CH : Pourriez-vous nous en dire plus à ce sujet, pourquoi pensez-vous que les fausses allégations peuvent être si dommageables ?
SC : Nous travaillons dur pour montrer aux médecins que des preuves étayent ces traitements. Lorsqu’une entreprise affirme que le CBD est bon pour tout et que ces affirmations ne sont pas étayées par des preuves, la communauté scientifique peut penser qu’il ne s’agit pas d’un traitement sérieux.
Nous devons montrer qu’il existe des études cliniques et précliniques qui soutiennent l’utilisation des thérapies cannabinoïdes pour certaines pathologies. Parfois, il ne s’agit pas d’un traitement de première intention. Nous devons donc être très précis sur ce point si nous voulons que les médecins continuent à prescrire et que de nouveaux médecins commencent. En fin de compte, ce que nous voulons, c’est promouvoir un accès sûr pour les patients, et par sûr, nous voulons dire que le médecin sait comment et quand l’utiliser et quand ne pas le faire.
CH : Le ministère colombien de la santé a récemment confirmé l’inclusion des médicaments à base de cannabis dans le système de soins de santé – quelle en est la signification ?

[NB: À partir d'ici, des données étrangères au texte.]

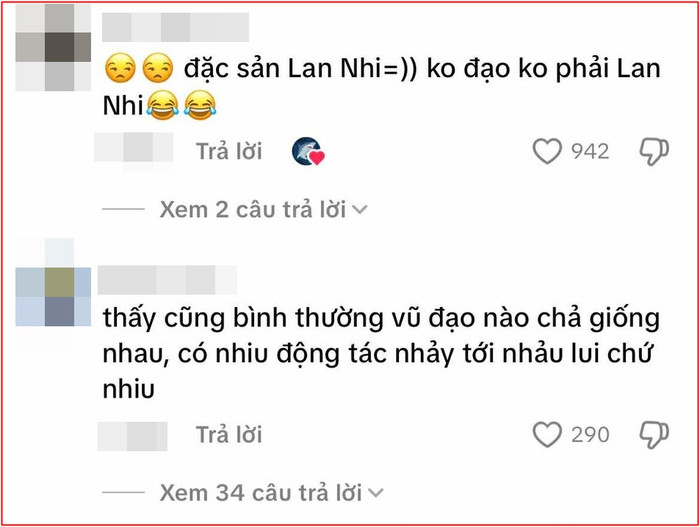Image resolution: width=700 pixels, height=527 pixels.
Task: Click the chevron next to 34 replies
Action: (376, 493)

SC : Jusqu’à récemment, le médicament n’était pas couvert par le système de santé, les patients devaient donc payer pour leur prescription et leur consultation, ce qui était très contraignant pour eux. J’ai plaidé et rencontré le gouvernement et les compagnies d’assurance pour souligner l’importance de cette mesure, car elle est bénéfique tant pour les patients que pour le système de santé.
Maintenant, avec cette nouvelle étonnante et la bonne volonté du gouvernement colombien, à partir du 1er janvier 2023, les compagnies d’assurance colombiennes (EPS) ont la responsabilité de fournir des thérapies cannabinoïdes (préparations magistrales) aux patients sous prescription médicale, suivant des paramètres spécifiques stipulés par le ministère de la Santé.
CH : Quel impact pensez-vous que cela aura sur l’accès des patients ?
SC : L’impact sera énorme car les limitations économiques étaient la première raison du manque d’adhésion des patients aux traitements. Les patients venaient dans mes cliniques et commençaient le traitement avec d’excellents résultats, mais, malheureusement, après quelques mois, beaucoup d’entre eux n’avaient plus les moyens de continuer – malgré la grande amélioration de leur qualité de vie – et devaient revenir aux médicaments que le système de santé couvrait pour eux.
Ce grand changement fait de la Colombie le pays le plus avancé d’Amérique latine pour ce qui est de la prise en charge par le système de santé des thérapies à base de cannabinoïdes pour les patients.
Nos voix ont été entendues, et je suis très fier de cette grande réussite pour nos patients. J’espère que d’autres pays suivront cette formidable initiative, car le droit à des soins de santé adéquats et à un accès sûr aux médicaments est un droit humain.